**Set task**
Copy out the entries from the line that contains "This screenshot has height=778, width=897." through the line that contains "[x=163, y=271]", both included, keeping the requests and shifting every coordinate in the answers by adding 23 to it. Leave the pictures out.

== Information provided ==

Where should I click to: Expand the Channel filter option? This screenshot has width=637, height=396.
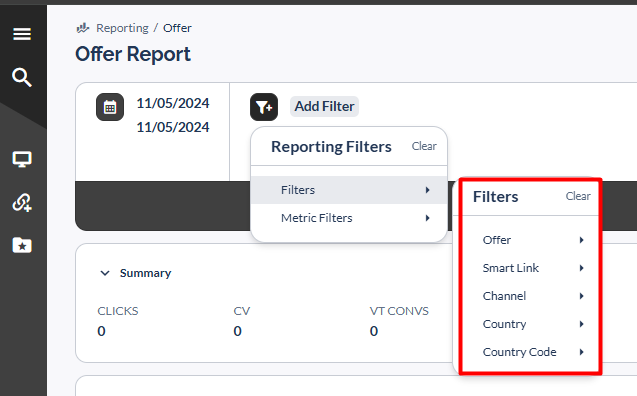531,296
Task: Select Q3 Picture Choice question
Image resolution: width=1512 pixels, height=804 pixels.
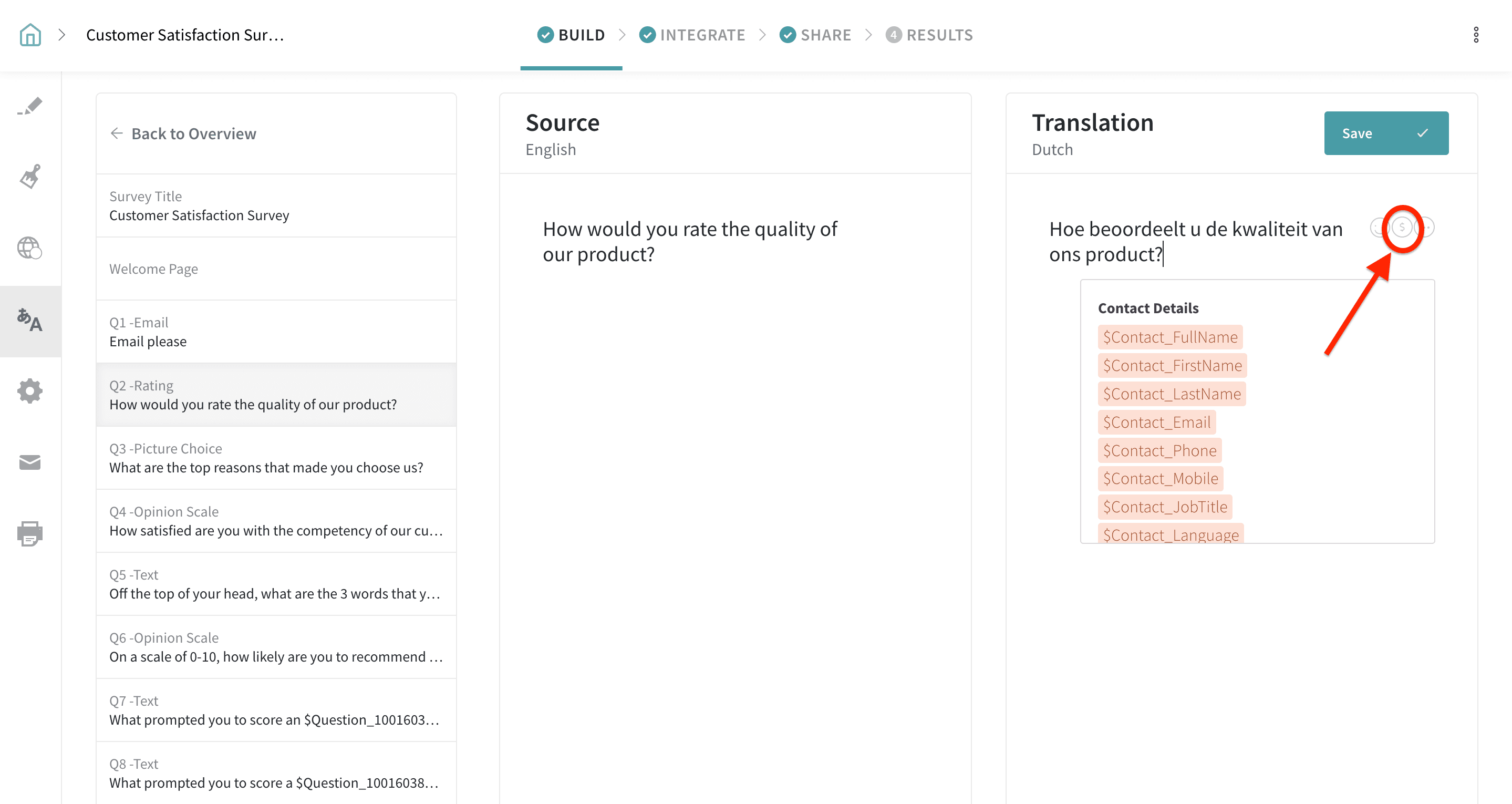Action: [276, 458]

===
== Information provided ==

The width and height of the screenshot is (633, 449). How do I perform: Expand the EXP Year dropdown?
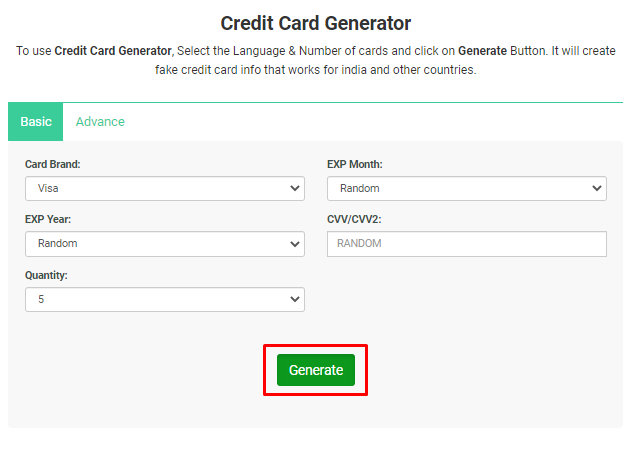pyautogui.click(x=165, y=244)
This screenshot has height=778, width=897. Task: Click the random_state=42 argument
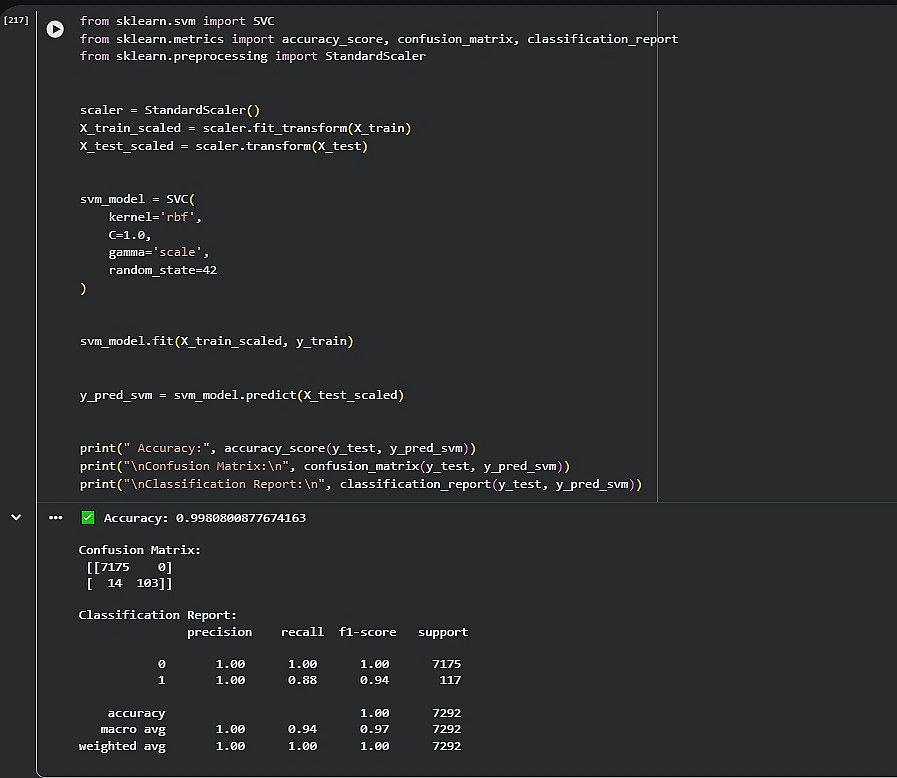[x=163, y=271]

===

**Result of this task**
This screenshot has height=778, width=897. Task: Click the random_state=42 argument
[x=186, y=294]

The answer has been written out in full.